The internet unites the human race

This heightened sense of the world beyond their borders seems to make the Puteens more receptive towards it. The dynamic of constant confrontation with the West holds less appeal for them. Russia’s youngest adult cohort is more likely to have positive views of America and the European Union, and less likely to believe that Russia has enemies. (Their peers in the West also view Russia more favourably than older generations do.) They trust information from friends and relatives, and increasingly eschew the aggressive state-controlled news on television. Over 70% of 18- to 24-year-olds get their news online, compared with just 9% of those over 55; more than 90% of over-40s still rely on television. “They try to convince us that Americans all hate us; that Americans think Russia is a place full of evil people, bears on the streets and vodka,” says Lera Zinchenko, an aspiring actress from the Moscow suburbs. “I don’t think they hate us. I follow a few people on Instagram who travel all over the world, and there’s one girl who was in America and said people were super nice to her.”

This article suggests that China is becoming more like the West:

Start with administrative litigation, which usually involves private citizens suing government officials. Last year courts agreed to hear 330,000 such cases, more than double the total in 2013—the first full year of Mr Xi’s rule (see chart). Many of these involve disputes over land and housing, the most frequent sources of conflict between ordinary people and the state. Other common cases relate to pension benefits, compensation for workplace injuries and traffic tickets. Benjamin Liebman of Columbia Law School says that suing the government over such matters is becoming routine in China.

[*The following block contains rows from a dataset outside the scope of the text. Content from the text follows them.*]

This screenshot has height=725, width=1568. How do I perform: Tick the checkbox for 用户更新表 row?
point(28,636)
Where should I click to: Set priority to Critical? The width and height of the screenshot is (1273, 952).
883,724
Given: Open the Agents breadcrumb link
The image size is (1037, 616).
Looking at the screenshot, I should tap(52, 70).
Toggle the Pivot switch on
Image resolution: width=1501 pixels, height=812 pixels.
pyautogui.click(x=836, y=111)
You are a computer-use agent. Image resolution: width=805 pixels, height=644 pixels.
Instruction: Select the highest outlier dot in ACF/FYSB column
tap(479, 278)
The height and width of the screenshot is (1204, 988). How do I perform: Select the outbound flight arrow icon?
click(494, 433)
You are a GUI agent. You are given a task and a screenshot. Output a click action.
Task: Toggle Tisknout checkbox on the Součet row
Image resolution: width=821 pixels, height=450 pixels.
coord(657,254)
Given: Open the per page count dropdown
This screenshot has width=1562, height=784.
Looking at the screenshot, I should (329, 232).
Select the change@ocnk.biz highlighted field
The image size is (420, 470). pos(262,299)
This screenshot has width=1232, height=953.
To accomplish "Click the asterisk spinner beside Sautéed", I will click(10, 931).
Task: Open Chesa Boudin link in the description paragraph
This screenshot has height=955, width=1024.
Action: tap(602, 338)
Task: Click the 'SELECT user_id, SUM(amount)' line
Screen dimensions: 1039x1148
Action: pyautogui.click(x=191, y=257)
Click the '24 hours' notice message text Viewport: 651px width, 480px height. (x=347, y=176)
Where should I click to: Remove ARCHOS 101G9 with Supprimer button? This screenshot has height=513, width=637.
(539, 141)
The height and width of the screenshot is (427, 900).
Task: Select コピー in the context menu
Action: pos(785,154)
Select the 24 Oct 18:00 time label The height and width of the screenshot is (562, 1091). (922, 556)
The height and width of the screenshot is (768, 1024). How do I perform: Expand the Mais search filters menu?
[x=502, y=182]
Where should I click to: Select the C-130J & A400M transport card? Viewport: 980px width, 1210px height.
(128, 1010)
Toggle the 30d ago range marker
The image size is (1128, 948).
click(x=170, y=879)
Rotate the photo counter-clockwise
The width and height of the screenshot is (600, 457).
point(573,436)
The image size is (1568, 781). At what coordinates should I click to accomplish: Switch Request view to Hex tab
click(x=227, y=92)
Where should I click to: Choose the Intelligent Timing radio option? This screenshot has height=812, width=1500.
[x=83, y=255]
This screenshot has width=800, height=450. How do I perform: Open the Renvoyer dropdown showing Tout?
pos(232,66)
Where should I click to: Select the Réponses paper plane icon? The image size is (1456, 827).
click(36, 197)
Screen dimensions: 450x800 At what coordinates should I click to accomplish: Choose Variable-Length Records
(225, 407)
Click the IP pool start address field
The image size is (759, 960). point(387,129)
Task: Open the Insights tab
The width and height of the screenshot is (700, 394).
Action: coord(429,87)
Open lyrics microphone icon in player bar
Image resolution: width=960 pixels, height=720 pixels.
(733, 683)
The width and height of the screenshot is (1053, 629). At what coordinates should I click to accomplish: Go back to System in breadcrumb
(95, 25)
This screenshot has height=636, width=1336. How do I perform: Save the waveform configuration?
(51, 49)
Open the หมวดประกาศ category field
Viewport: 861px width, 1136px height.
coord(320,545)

There have also been notable improvements in the arena of commercial law. Last year Chinese courts began hearings in 152,000 intellectual-property disputes, up nearly tenfold over the past decade. The explosive growth in IP cases has been fuelled by the growing litigiousness of domestic companies, which have more to protect as they become more innovative. But foreign companies are also benefiting. In August a court ordered three Chinese firms to pay 10m yuan ($1.5m) in damages to New Balance, an American footwear company. It was one of the largest trademark-related awards ever made by a Chinese court.

And don’t be overly depressed by the rise of right-wing authoritarianism.  At the global level, things are still getting much better.  This article discusses the dramatic rise in fish farming in Bangladesh, as well as fast rising chicken production in Nigeria.  The bottom line is that the great mass of humanity is seeing a dramatic increase in living standards:

However much farmers struggle with the consequences of their success, it is a far nicer problem than the one they used to grapple with. Walking down a market street, Mr Haque dips his hand into a sack of maize and a sack of rice. The grains will be bought by farmers, who will grind them into pellets for fish and cattle. “Twenty-five years ago, people were starving for want of this,” he says, marvelling. “Now we feed it to animals.”

If you are depressed about the world, that’s a reflection of you, not the world.